CONTACT: Natalie Shure, email@example.com
New York City, December 22, 2021 —Treatment Action Group (TAG) welcomes and celebrates the U.S. Food and Drug Administration’s (FDA) approval of Apretude brand cabotegravir, the first injectable medication for use as pre-exposure prophylaxis (PrEP) to reduce the risk of HIV transmission. Clinical trial results from two HIV Prevention Trials Network studies (HPTN 083 and 084) have demonstrated that long-acting shots administered around every eight weeks, or six times per year, were more effective for preventing acquisition of HIV through sexual activity, and associated with fewer side effects compared to daily oral medication. Importantly, the HPTN 084 trial proved the efficacy of injectable cabotegravir PrEP in women, a population that was omitted from clinical trials of Descovy (tenofovir alafenamide/lamivudine), a previously licensed PrEP intervention.
The recent FDA approval of injectable cabotegravir makes this new PrEP formulation an important addition to our HIV prevention toolbox. In combination with barrier protections, other effective biomedical interventions, and structural interventions to address social determinants of health – including resolving persistent disparities in access to PrEP that have hampered uptake by communities at highest risk of acquiring HIV, such as young Black and Latinx sexual minority men, Black women, and transgender people – injectable cabotegravir will bring us closer to the goal of ending the HIV epidemic in the U.S.
As TAG’s work has highlighted, we believe injectable cabotegravir’s potential can be fully realized only when proactive steps are taken to guarantee universal access to this HIV prevention intervention. The work that led to the development and approval of injectable cabotegravir are certainly to be lauded. Yet, in order for this new PrEP option to maximally contribute toward ending the U.S. HIV epidemic, we must immediately and fully scale-up additional intervention studies, demonstration projects, and sociobehavioral science studies that address unique barriers to access for all major vulnerable populations – including transgender and gender-nonconforming people; Black, indigenous, Latinx and other communities of color; cisgender women; people who use drugs; and people living in the Southern U.S. and rural communities, which are generally underserved by HIV prevention services relative to urban areas.

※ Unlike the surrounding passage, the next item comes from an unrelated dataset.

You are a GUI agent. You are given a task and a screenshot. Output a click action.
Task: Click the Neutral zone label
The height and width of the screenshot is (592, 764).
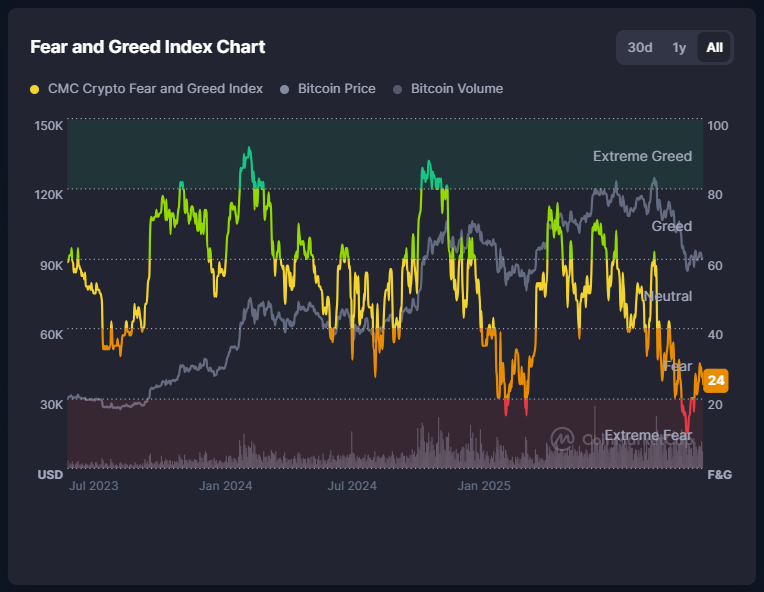tap(667, 296)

Proactive steps to ensure universal access to cabotegravir and future long-acting technologies include: meaningful engagement and outreach to groups disproportionately affected by HIV; culturally competent messaging and education efforts; elimination of financial and other social-structural barriers such as systemic racism and provider discrimination in order to ensure access and uptake irrespective of identity, socioeconomic status, health insurance status, or geographic region; as well as equitable and evidence-based healthcare delivery in socially and economically marginalized communities. Critically, all forms of PrEP must be administered free of charge (i.e., with respect to both drug copays and associated clinical and laboratory services) for anyone who needs it, without cost-sharing; and pricing both domestically and globally must ensure unencumbered access among heavily impacted populations.
We call on all stakeholders, particularly federal, state and local health policymakers and health departments, to continue supporting the efforts of HIV advocates and community-based organizations, and commit to making universal access a reality, so that as many people as possible can benefit from injectable cabotegravir and all future innovations in biomedical HIV prevention.